背景。在慢性阻塞性肺疾病 (COPD) 急性加重患者中,初始成功后无创通气 (NIV) 失败的危险因素尚不完全清楚。方法。由于 COPD 急性加重而接受 NIV 超过 48 小时的患者被纳入研究。然而,我们排除了那些在 NIV 之前测量的 pH 值高于 7.35 或 PaCO 2低于 45 mmHg 的人。NIV 晚期失败定义为患者在初始成功后需要插管或在 NIV 期间死亡。结果. 我们在这项研究中招募了 291 名患者。其中,48 名 (16%) 患者出现晚期 NIV 失败(45 名接受插管,3 名在 NIV 期间死亡)。从 NIV 开始到插管的中位时间为 4.8 天(IQR:3.4-8.1)。与 NIV 开始时收集的数据相比,NIV 成功和晚期失败组的心率、呼吸频率、pH 值和 PaCO 2在 NIV 1-2 小时后显着改善。医院获得性肺炎(比值比 (OR) = 75,95% 置信区间 (CI):11–537)、NIV 开始时的心率(1.04、1.01–1.06 次/分钟)和 NIV 1–2 小时时的 pH (2.06, 1.41–3.00 每比 7.35 减少 0.05) 是 NIV 晚期失败的独立危险因素。
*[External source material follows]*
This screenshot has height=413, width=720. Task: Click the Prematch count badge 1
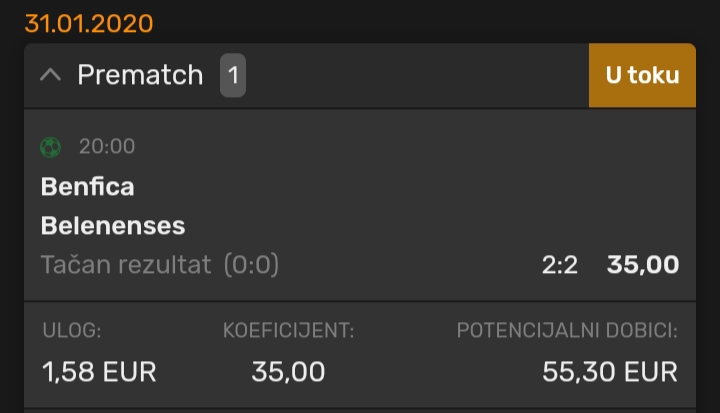click(233, 75)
此外,格拉斯哥昏迷量表(OR = 0.50,95% CI:0.34–0.73 每增加一个单位)和 PaO 2/ FiO 2 (0.992, 0.986–0.998 每增加一个单位) 是 NIV 晚期失效的独立保护因素。此外,与 NIV 成功的患者相比,NIV 晚期失败的患者在 ICU 停留时间更长(中位数为 9.5 天对 6.6 天)和更高的住院死亡率(92% 对 3%)。结论。医院获得性肺炎;NIV 开始时的心率;NIV 后 1-2 小时的意识、酸中毒和氧合与 COPD 急性加重患者的 NIV 晚期失败相关。而且,NIV 晚期失败与住院死亡率增加有关。